=== Extract provided ===
>>>

3月30日 — one final update before the next semester (UNFINISHED)
UPDATE: cant believe i never posted this one! its only missing the march part
This marks the end of summer break.
It's been a very wild ride! But honestly this summer break was my most healing one. I've regained my purpose in life, spoken to new people, reconnected with old friends, started living more healthily, etc.
December was all about reconnecting with my interests, my relationship with my hyperfixations is just as complex as friendships or romantic love to me. I got up to date with the helios main story and eitori as well, both of them really good reads. I wish I could read them all again for the first time. I really missed keeping in touch with my interests. During the last semester I got super detached and it affected me a lot both academically and emotionally, so coming back to these media felt like I was home again. I cannot describe the mental peace I reached that month.
There were also bad moments. I left enstars due to a boycott and whenever I think about how easy it was to stop playing and consuming it my heart shrinks. This past year I've already been distancing from enstars gradually due to uni and the general writing team doing a terrible job but i had to draw the line at the end of december when they pulled a very racist plot out of their asses and decided to make big changes to the game around it. Nothing but disappointment, honestly. Today, it marks 3 months since I started boycotting and it's low-key the reason I decided to write all of this. Enstars was such an important piece of media in my life, has been for the past 4 years, and it pains me that I can't enjoy the game nor the stories the same way I used to before. It does bring me joy still, and I keep talking about enstars and the characters to my friends because they're probably never leaving my head, but not consuming the official content, despite having been easier than expected, left me with mixed feelings of nostalgia. I have no intention to stop boycotting and genuinely hope the developers face consequences in the future for all the harm they've done through their writing. I'm staying only with the good things this special interest has brought me in my heart.

<<<

=== Objectives ===
(a) From the summer break post, copy the passage from "December was all" to "reached that month." word for word.
(b) Answer these questions about the summer break post:
(i) Which two stories did the writer catch up on in December?
(ii) For how many years has enstars been an important piece of media in the writer's life?
(iii) As of the day of writing, how many months had the boycott lasted?

=== Excerpted records ===
>>>

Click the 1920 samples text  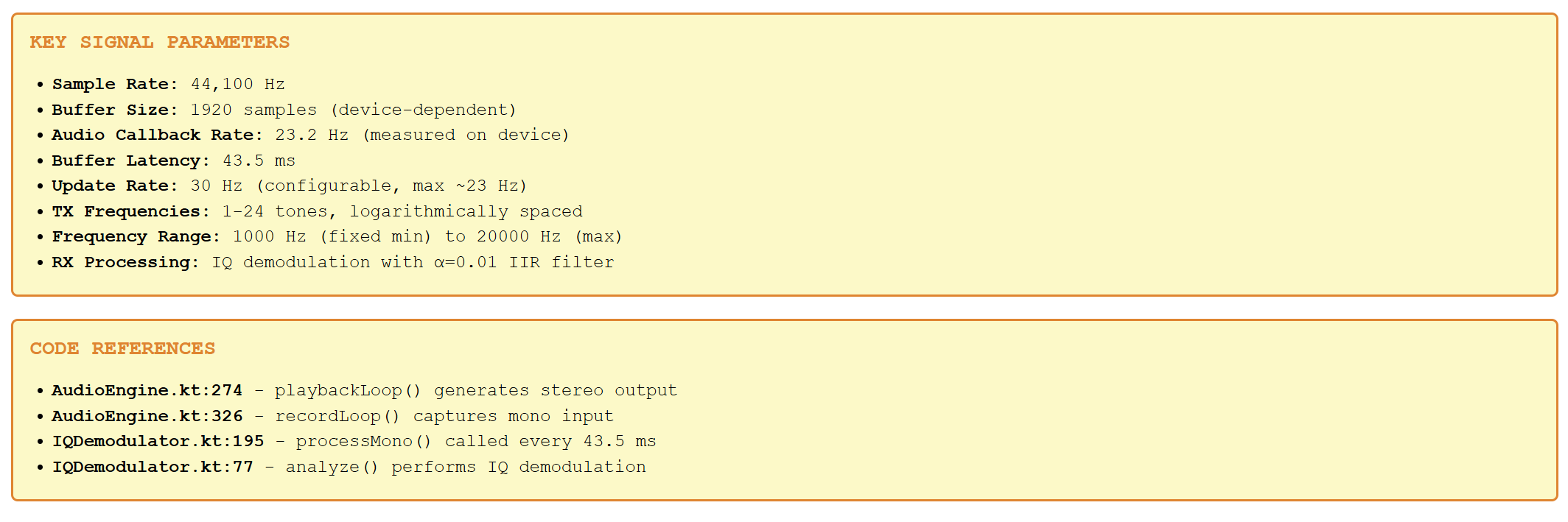point(253,110)
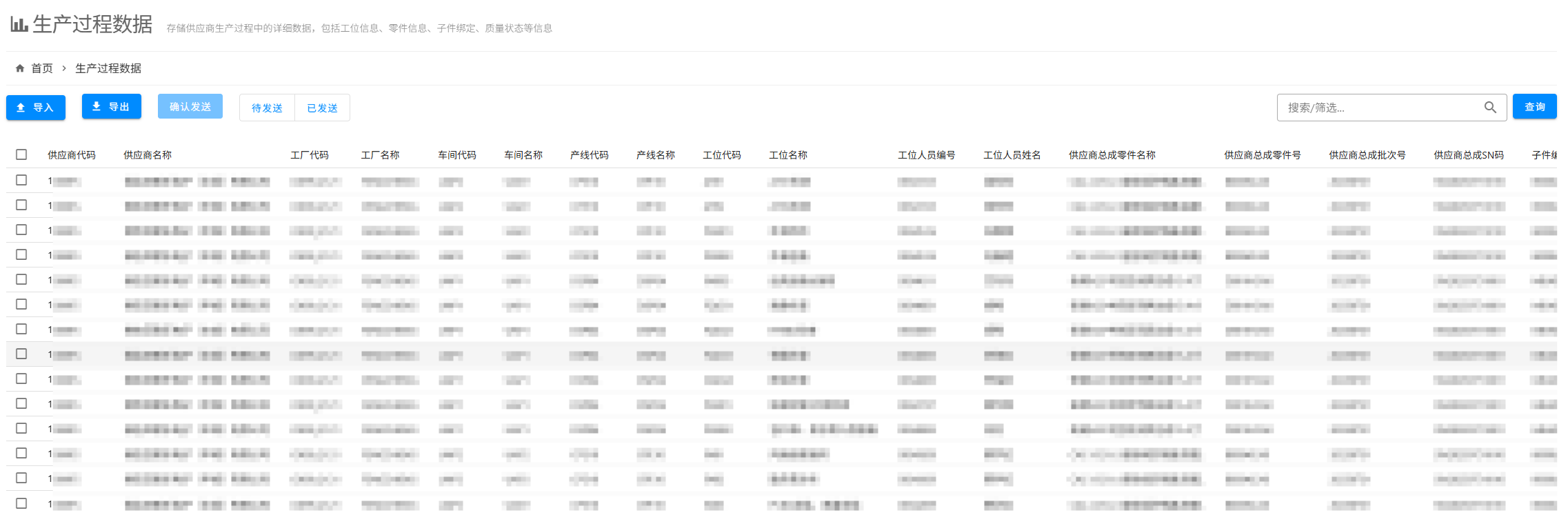Sort by 供应商代码 column header
1568x515 pixels.
[x=72, y=155]
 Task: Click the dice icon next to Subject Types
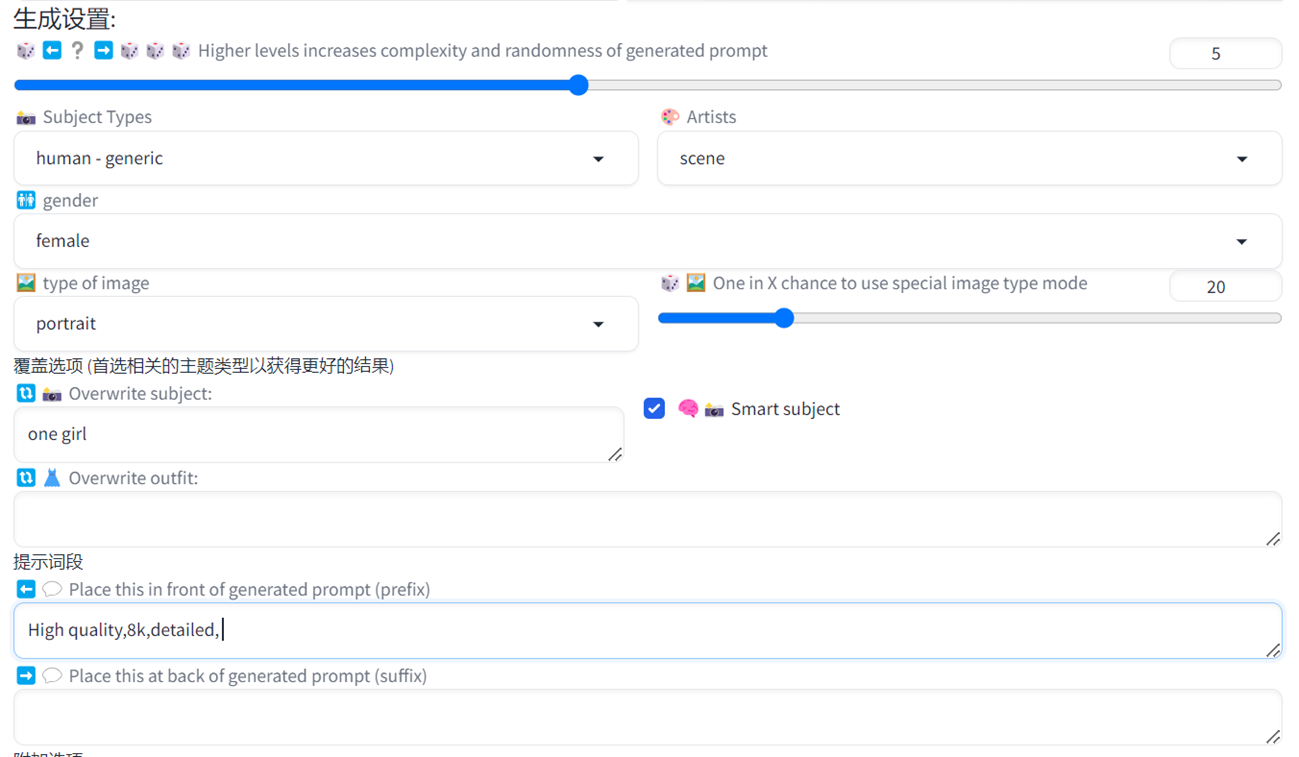pos(25,117)
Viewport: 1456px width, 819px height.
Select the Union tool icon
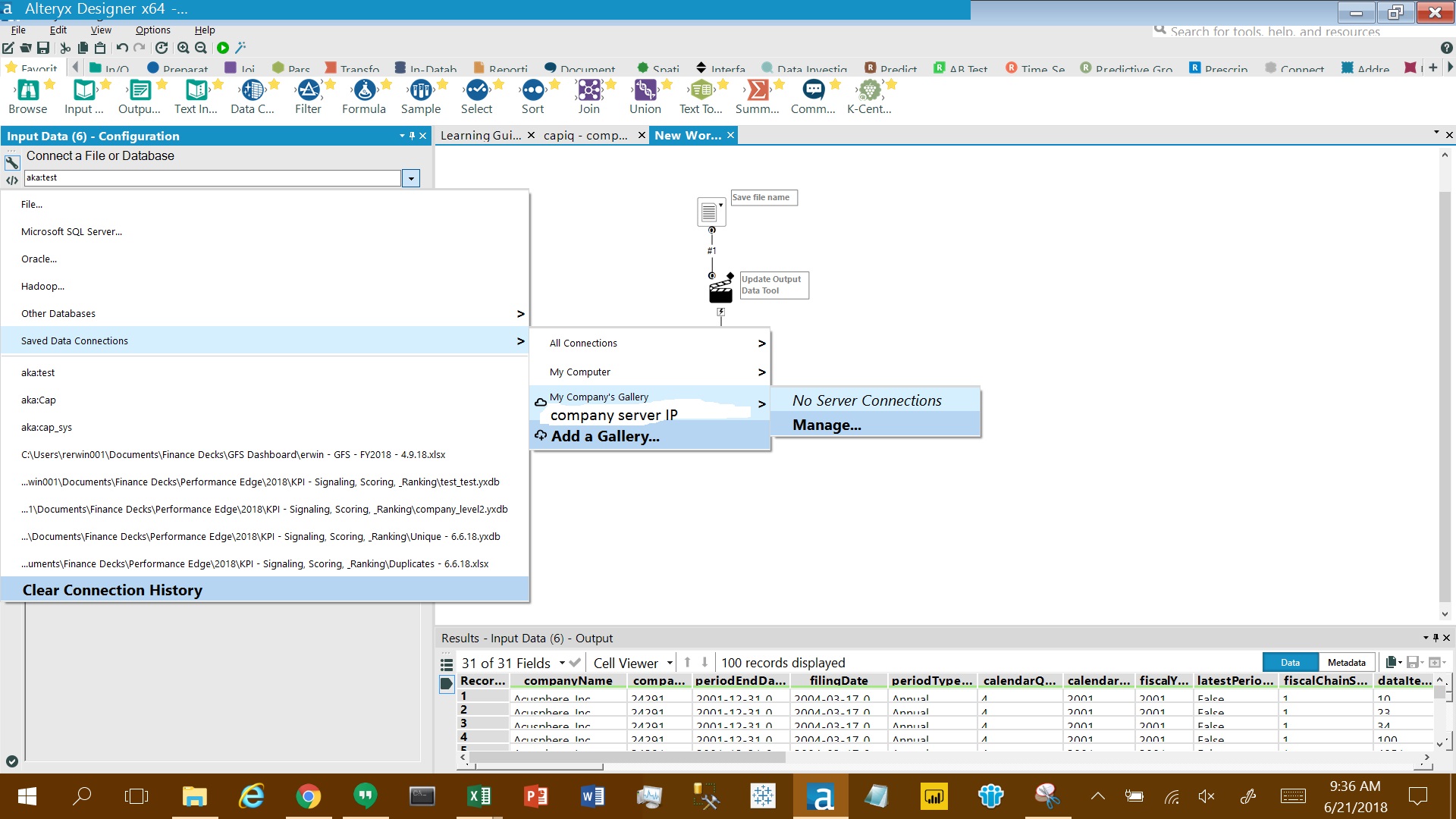click(x=645, y=91)
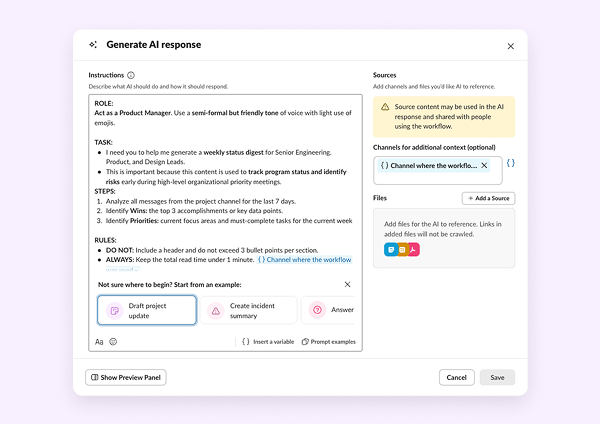Image resolution: width=600 pixels, height=424 pixels.
Task: Open the emoji picker
Action: click(113, 341)
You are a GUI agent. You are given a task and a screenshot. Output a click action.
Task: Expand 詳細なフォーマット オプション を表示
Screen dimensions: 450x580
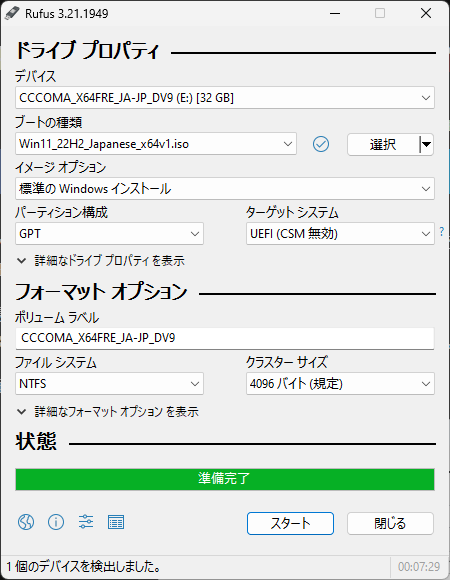coord(108,412)
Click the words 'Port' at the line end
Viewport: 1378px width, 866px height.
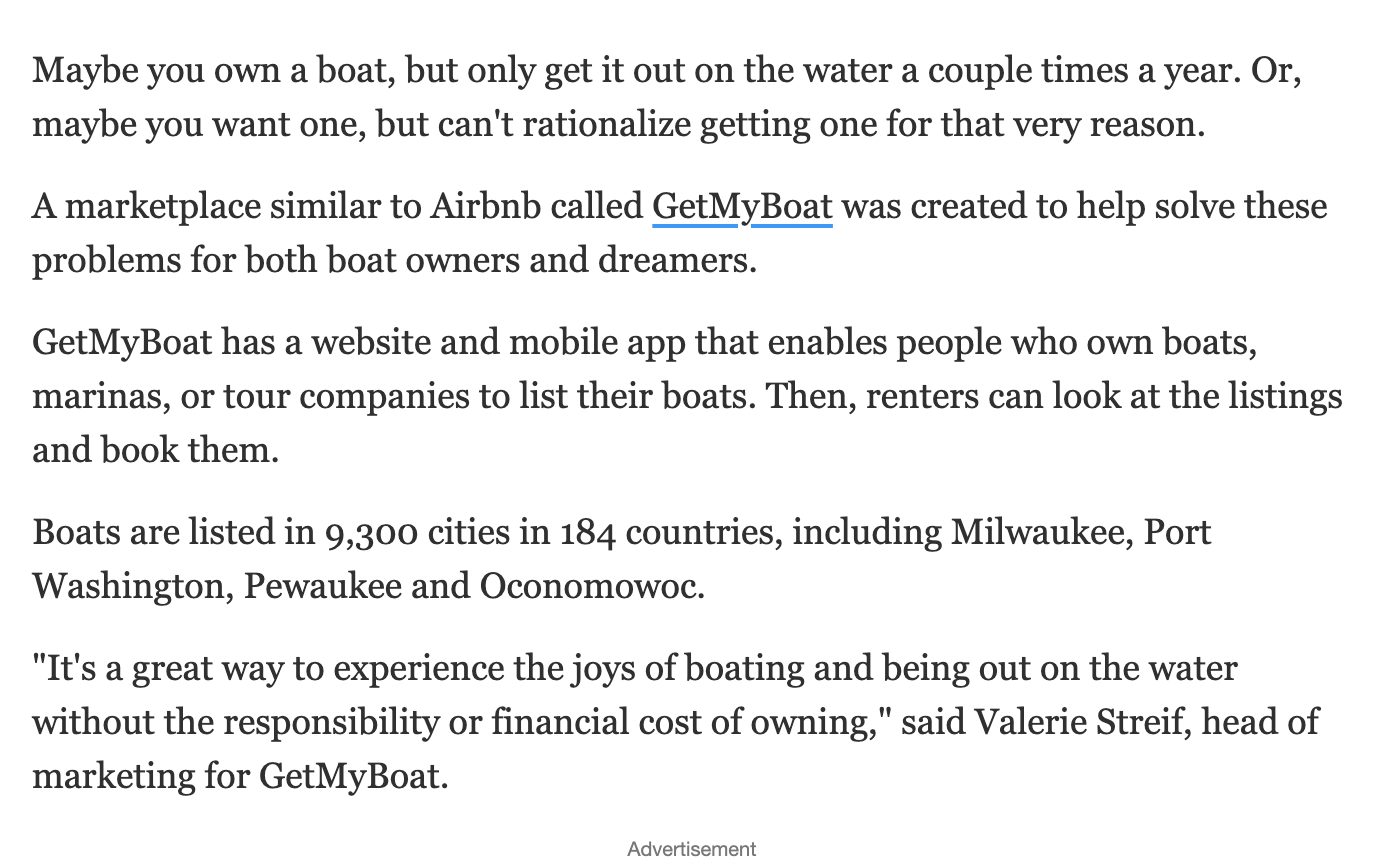pos(1177,532)

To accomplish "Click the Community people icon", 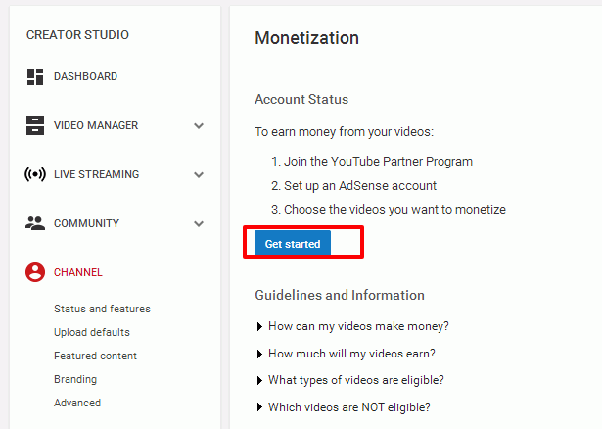I will [x=35, y=223].
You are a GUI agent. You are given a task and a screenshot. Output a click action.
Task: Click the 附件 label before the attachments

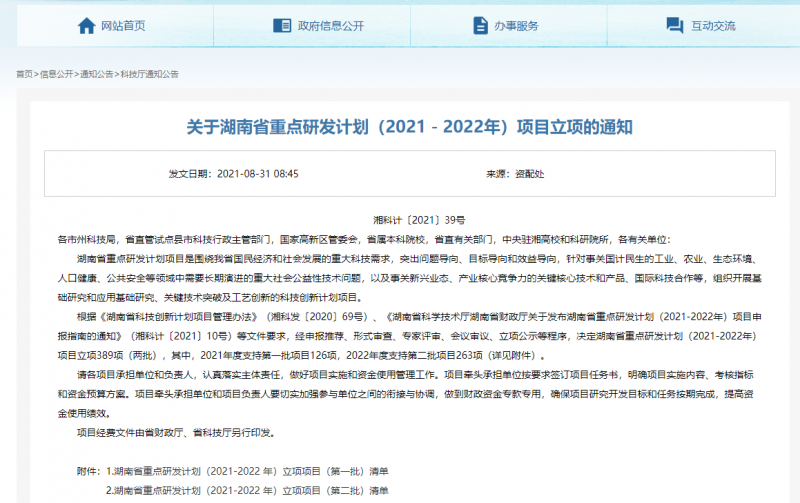(x=88, y=471)
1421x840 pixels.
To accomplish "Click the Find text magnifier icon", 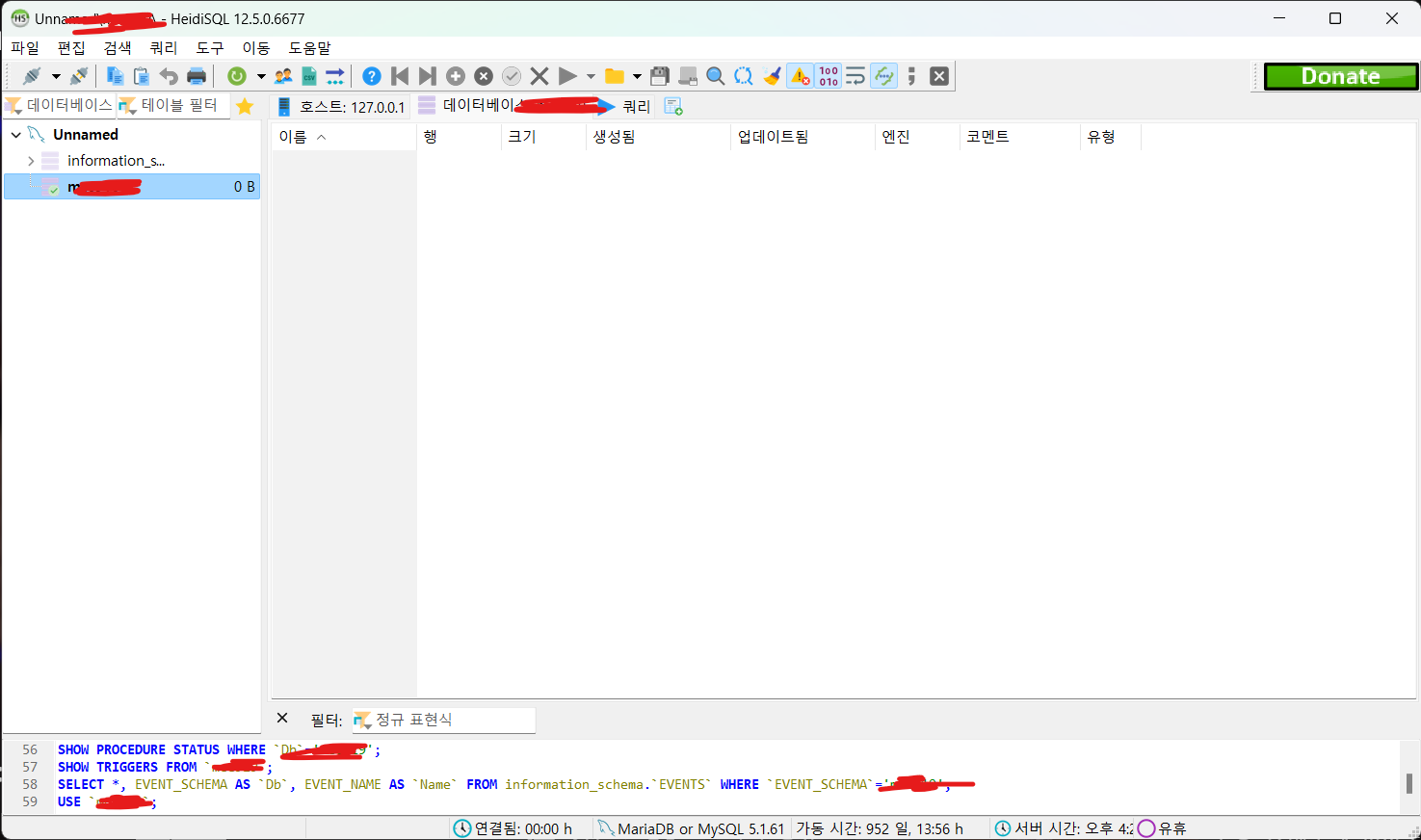I will point(715,75).
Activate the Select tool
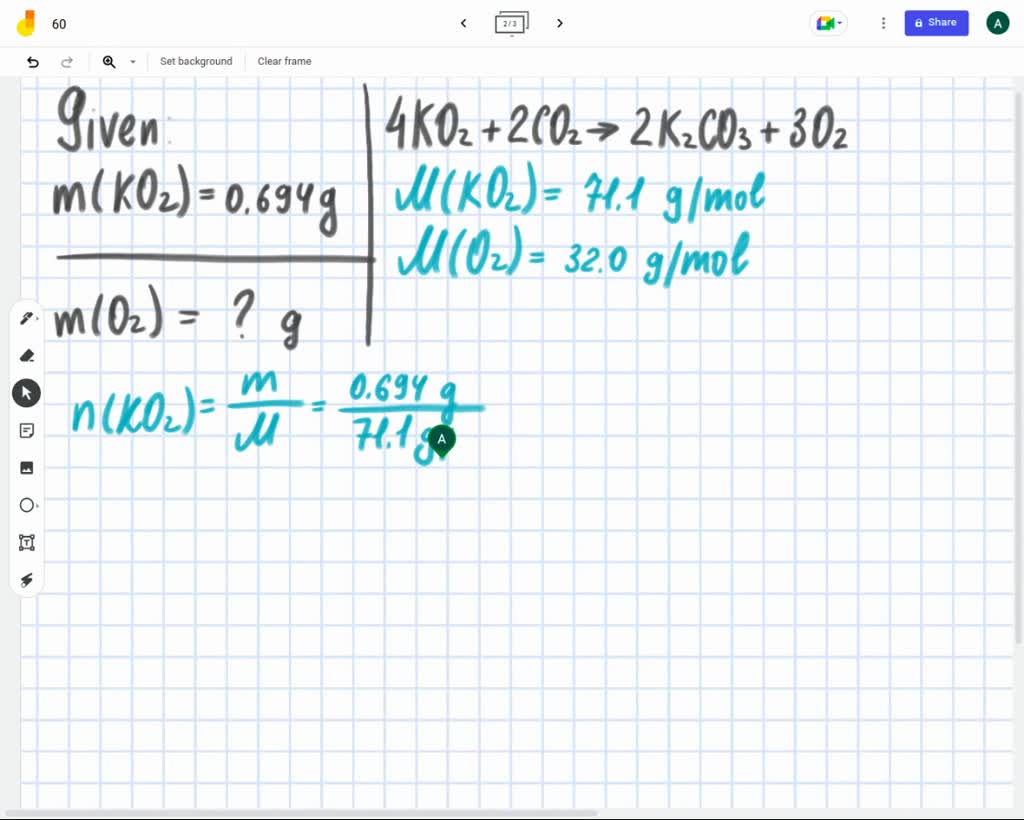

<<<

=== Exercise answers ===
(a)
December was all about reconnecting with my interests, my relationship with my hyperfixations is just as complex as friendships or romantic love to me. I got up to date with the helios main story and eitori as well, both of them really good reads. I wish I could read them all again for the first time. I really missed keeping in touch with my interests. During the last semester I got super detached and it affected me a lot both academically and emotionally, so coming back to these media felt like I was home again. I cannot describe the mental peace I reached that month.

(b)
(i) The helios main story and eitori
(ii) 4 years
(iii) 3 months